Forensic science is not the most highly developed art in Korea. In fact, it has not developed very well here at all. Why? Because with the Park Chung-hee government firmly in power and the Cold War raging and President Nixon and now President Ford providing total backing to the Park regime, the Korean National Police enjoy the luxury of solving crimes with methods more traditional than forensic.
A judiciously employed rubber hose is one example. A sucker punch to the stomach another. But in this case those crude techniques wouldn’t do much good.
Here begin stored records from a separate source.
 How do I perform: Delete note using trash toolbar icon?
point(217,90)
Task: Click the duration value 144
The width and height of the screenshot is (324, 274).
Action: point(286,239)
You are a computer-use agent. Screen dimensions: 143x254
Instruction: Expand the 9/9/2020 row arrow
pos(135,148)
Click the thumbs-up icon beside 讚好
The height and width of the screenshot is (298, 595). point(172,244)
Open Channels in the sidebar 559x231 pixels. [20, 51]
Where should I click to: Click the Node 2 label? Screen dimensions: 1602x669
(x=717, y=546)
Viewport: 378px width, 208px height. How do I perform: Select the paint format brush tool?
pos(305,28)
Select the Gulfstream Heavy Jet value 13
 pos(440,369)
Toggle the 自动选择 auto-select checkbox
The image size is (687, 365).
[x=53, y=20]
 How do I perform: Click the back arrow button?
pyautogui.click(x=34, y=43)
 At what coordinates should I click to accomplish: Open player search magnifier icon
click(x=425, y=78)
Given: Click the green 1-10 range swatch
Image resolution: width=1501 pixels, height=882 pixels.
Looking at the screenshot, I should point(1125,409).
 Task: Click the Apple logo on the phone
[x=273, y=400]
No suspect was in custody.
Why were the KNPs so sure that the perpetrator had been a foreigner? Two pieces of evidence: the semen and the pubic hair. The semen showed a blood type of O positive, extremely rare amongst the ancient and largely homogenous tribe that occupies the Korean Peninsula. And the pubic hair was obviously Caucasian. Short, curly, light brown.
Because of this evidence, the Korean National Police had requested our presence to help them find the GI who had raped and murdered Mrs. Yi Won-suk.
When a married woman is violated and then strangled, right
in front of her four-year-old daughter, it is bad enough. When that unspeakably hideous crime is perpetrated by a foreigner, it becomes intolerable. The KNPs would go to any lengths to nab the killer. But their long arm didn’t reach into the inviolable sanctuaries of US Army compounds.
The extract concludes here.